Teks Bacaan »
------------------------------------------------------------------------

Mengenal Aqidah Al-Salalijiyyah di Kajian Kamisan SPs UIN Jakarta
Gedung Perpustakaan Riset Pascasarjana, BERITA SEKOLAH: Sekolah Pascasarjana UIN Jakarta, dengan dukungan Klub Riset Bildung dan Perpustakaan Riset SPs UIN Jakarta, sukses menggelar Kajian Kamisan pada tanggal 13 Juni 2024, di Perpustakaan Riset SPs UIN Jakarta. Pada kesempatan ini, Dr. Alvian Iqbal Zahasfan, SSI. Lc. MA. hadir sebagai narasumber dengan memaparkan tema Aqidah Al-Salalijiyyah. Sebab faktanya, belum banyak muslim Indonesia yang mengenal apa itu Aqidah Al-Salalijiyyah, sehingga kajian ini penting untuk mengenalkan gagasan Aqidah Al-Salalijiyyah.
Kajian Kamisan ini dibuka dengan peserta diberikan waktu untuk membaca dan mempelajari mengenai Aqidah Al-Salalijiyyah. Kemudian peserta diminta untuk menyampaikan pendapat berkaitan dengan Aqidah Al-Salalijiyyah.
Cantika, peserta Kajian Kamisan yang merupakan mahasiswa program doktor SPs UIN Jakarta, menyoroti satu hal unik dari Aqidah Al-Salalijiyyah. Ia menemukan alasan disusunnya Aqidah Al-Salalijiyyah oleh Imam Usman al-Salalijiy, yakni merupakan permintaan murid perempuannya yang bernama Khairunnah.
“Bukan hal biasa tentunya, seorang guru menulis sebuah kitab karena dorongan dari seorang murid. Khairunnah ini bukanlah murid biasa bagi Imam Usman Al-Salalijiy, bisa jadi ia adalah murid yang sangat alim dan cerdas dibanding murid lainnya.” Tutur Cantika
Kitab yang dimaksud berjudul “al-Aqidah al-Burhaniyyah wa al-Fushul al-Imaniyyah”. Oleh karenanya, Aqidah Al-Salalijiyyah ini juga populer dengan sebutan Aqidah Burhaniyyah. Al-Salalijiyyah sendiri dinisbatkan kepada julukan mashur Imam Usman, yang diambil dari daerah asalnya, al-Salaliju, kota kecil di Fez, Maroko. Banyak perdebatan terkait tahun kelahiran dan tahun wafat beliau, namun pendapat yang banyak dirujuk menyatakan beliau wafat tahun 594 H. dan dimakamkan di Maroko.

------------------------------------------------------------------------

Tujuan Tugas » Menurut berita tentang Kajian Kamisan, siapa nama murid perempuan yang meminta Imam Usman al-Salalijiy menyusun Aqidah Al-Salalijiyyah? Entri berikut merupakan bahan tersendiri yang terpisah dari berita di atas.

Cuplikan Data »
------------------------------------------------------------------------

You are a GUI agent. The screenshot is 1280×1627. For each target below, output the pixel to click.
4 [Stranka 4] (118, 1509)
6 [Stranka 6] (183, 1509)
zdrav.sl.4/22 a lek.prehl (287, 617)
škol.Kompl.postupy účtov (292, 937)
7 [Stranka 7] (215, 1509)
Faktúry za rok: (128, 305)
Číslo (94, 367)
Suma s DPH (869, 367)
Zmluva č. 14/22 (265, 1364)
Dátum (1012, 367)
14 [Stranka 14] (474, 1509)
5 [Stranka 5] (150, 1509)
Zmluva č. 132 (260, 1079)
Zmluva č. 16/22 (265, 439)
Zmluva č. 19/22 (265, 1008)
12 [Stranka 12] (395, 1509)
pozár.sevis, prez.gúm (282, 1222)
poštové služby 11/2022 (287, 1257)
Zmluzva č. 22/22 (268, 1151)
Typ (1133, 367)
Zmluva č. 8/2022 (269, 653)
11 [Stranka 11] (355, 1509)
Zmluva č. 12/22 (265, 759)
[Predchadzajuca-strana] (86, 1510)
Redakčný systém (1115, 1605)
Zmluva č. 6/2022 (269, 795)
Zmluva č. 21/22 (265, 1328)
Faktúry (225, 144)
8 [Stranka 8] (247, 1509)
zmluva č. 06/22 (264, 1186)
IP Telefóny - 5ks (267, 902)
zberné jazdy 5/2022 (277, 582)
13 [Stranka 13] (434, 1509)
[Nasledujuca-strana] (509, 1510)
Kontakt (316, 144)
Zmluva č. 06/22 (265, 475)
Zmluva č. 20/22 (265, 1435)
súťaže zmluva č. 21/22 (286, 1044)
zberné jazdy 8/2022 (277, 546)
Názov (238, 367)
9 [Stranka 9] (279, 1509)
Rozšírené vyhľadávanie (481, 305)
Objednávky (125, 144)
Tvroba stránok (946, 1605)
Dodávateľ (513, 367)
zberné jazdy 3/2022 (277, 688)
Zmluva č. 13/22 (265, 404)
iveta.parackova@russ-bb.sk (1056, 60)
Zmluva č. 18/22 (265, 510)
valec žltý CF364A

------------------------------------------------------------------------

Jawaban Tugas » Khairunnah.